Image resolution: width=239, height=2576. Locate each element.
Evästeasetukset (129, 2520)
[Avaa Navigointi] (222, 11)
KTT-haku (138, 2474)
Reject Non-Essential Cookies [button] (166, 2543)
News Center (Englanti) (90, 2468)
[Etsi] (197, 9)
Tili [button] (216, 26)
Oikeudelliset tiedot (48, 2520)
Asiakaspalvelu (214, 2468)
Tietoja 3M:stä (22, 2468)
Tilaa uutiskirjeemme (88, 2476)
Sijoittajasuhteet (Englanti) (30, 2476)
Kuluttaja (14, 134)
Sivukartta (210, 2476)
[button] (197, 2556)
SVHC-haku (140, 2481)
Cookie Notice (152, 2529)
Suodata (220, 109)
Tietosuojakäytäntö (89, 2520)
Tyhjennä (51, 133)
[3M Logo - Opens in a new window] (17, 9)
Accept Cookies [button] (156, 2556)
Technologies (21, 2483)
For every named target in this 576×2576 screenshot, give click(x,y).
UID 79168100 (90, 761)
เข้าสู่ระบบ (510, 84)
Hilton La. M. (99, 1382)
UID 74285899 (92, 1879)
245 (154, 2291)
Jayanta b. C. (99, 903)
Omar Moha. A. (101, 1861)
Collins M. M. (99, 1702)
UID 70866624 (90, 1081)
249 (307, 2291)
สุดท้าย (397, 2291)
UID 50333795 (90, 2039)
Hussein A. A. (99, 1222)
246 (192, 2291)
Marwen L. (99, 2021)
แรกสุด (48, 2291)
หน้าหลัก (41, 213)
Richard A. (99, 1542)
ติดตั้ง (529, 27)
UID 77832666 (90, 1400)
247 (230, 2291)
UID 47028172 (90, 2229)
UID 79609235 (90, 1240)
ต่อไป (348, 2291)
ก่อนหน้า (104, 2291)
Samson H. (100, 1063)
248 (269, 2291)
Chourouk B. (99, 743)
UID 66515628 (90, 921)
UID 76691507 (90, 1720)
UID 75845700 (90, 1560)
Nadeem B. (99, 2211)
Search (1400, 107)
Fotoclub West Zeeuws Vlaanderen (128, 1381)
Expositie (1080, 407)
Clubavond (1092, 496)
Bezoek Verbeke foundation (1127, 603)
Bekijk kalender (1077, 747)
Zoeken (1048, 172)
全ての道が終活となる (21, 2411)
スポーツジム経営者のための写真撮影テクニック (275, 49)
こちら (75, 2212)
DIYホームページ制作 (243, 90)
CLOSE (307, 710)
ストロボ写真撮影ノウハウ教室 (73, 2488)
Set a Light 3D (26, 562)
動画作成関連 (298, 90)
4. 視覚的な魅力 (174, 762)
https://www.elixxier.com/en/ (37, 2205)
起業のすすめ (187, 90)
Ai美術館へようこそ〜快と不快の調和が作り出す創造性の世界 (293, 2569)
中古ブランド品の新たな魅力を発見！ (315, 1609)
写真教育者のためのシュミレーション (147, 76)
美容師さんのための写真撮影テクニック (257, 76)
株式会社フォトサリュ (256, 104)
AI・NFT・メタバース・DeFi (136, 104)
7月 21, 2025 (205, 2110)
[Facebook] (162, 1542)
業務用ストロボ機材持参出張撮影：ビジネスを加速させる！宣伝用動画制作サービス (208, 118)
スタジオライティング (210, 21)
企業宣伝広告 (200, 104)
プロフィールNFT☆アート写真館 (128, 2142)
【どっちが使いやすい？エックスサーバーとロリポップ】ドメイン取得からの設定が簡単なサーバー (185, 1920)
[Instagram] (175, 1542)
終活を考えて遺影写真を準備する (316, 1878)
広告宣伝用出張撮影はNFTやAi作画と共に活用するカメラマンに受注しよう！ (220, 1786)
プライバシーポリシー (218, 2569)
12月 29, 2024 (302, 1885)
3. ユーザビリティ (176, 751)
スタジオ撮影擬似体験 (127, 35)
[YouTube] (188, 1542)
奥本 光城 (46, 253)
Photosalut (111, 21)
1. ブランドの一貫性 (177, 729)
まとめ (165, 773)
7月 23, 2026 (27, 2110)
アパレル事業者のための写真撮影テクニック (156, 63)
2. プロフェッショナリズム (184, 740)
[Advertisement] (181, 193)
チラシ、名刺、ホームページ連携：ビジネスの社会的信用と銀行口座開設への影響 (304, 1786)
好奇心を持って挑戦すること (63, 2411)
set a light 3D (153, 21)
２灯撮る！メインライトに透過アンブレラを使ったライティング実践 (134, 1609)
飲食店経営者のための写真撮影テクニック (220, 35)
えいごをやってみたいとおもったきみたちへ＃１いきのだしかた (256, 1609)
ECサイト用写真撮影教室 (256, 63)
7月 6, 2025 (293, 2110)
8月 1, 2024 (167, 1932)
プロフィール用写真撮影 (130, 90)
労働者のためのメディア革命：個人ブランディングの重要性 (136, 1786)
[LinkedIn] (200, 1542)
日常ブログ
# # # # #
### WHAT YOU WILL DO
Please, from the material above, copy only the lines from the line with "Accept Cookies [button] (156, 2556)" up to and including the line with "Omar Moha. A. (101, 1861)", exactly as written.

### FINISHED TASK
Accept Cookies [button] (156, 2556)
Technologies (21, 2483)
For every named target in this 576×2576 screenshot, give click(x,y).
UID 79168100 (90, 761)
เข้าสู่ระบบ (510, 84)
Hilton La. M. (99, 1382)
UID 74285899 (92, 1879)
245 (154, 2291)
Jayanta b. C. (99, 903)
Omar Moha. A. (101, 1861)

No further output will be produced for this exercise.